Vince also sells extensively to specialty stores and has its own freestanding stores.

The company indicated that Hoffman would start his new job right away and will also be a member of the board. Brody will remain with the company through a transition period and will continue to serve on the board.

Hoffman served as ceo and president of Bon-Ton Stores from February 2012 to August 2014, and ceo and president of Lord & Taylor for more than three years. Earlier, he served six years as president and ceo of Neiman Marcus Direct, where he oversaw the growth of and the launch and growth of Hoffman also served as vice president of the Last Call clearance division at Neiman Marcus and as a divisional merchandise manager of Bergdorf Goodman.

Marc Leder, chairman of the Vince Holdings Corp. board, said Hoffman “brings a wealth of knowledge and experience to Vince. We believe that his strong merchandising skills, in-depth knowledge of the department store channel and e-commerce experience make him an excellent choice for chief executive officer.”

The contemporary brand, established in 2002, has corporate headquarters in New York, a design studio in Los Angeles, 34 full-price retail stores, 12 outlets and an e-commerce site.

For the three months ended Aug. 1, the company had a net loss of $5 million, or 14 cents a diluted share, against net income of $10.5 million, or 27 cents, a year ago.
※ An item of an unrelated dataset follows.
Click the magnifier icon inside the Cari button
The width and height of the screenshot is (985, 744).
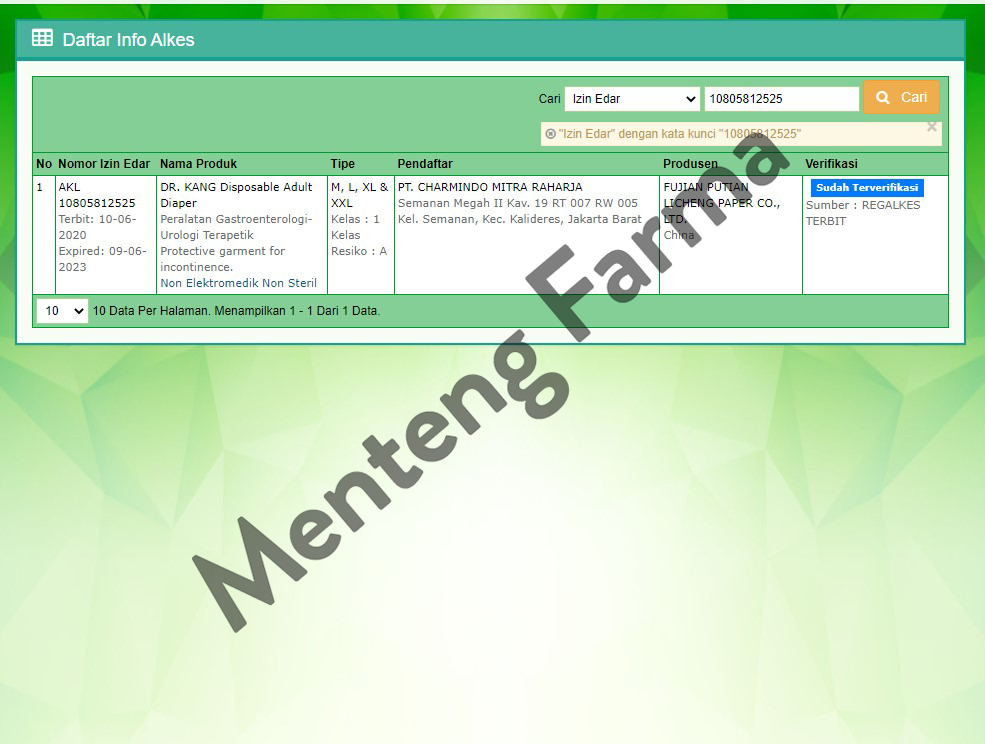[884, 97]
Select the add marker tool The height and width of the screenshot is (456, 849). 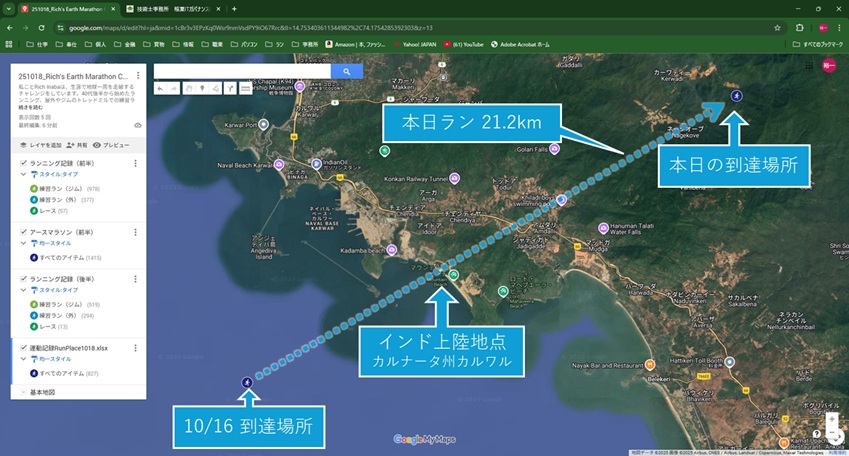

Excluding adjustments such as inventory write-down and management transition costs, net income for the quarter was $5.2 million, or 14 cents a diluted share.

Net sales fell 10.4 percent to $80 million from $89.3 million but comparable-store sales rose 13.4 percent, which includes e-commerce.

Recently, to avoid a liquidity issue, the company amended a “tax receivable agreement” with an affiliate of Sun Capital Partners Inc., the private equity firm that acquired Kellwood — from which Vince was spun off in 2008. The payment of $22.8 million plus accrued interest in the third quarter is now owed by Sept. 15, 2016. The TRA is part of a series of agreements connected with the separation of Vince from Kellwood when it completed its initial public offering. At the time, Sun also made a capital contribution of $407.5 million to effect the separation from Kellwood. Sun still has a 56 percent stake in Vince.

The company recently lowered guidance for fiscal-year 2015 to sales of between $285 million and $295 million, with adjusted diluted earnings per share at between 31 cents and 37 cents, excluding any adjustments for the write-downs and management transition costs. Earlier in June, the company forecast net sales for the year at between $340 million and $350 million, on diluted EPS of between 85 cents and 90 cents.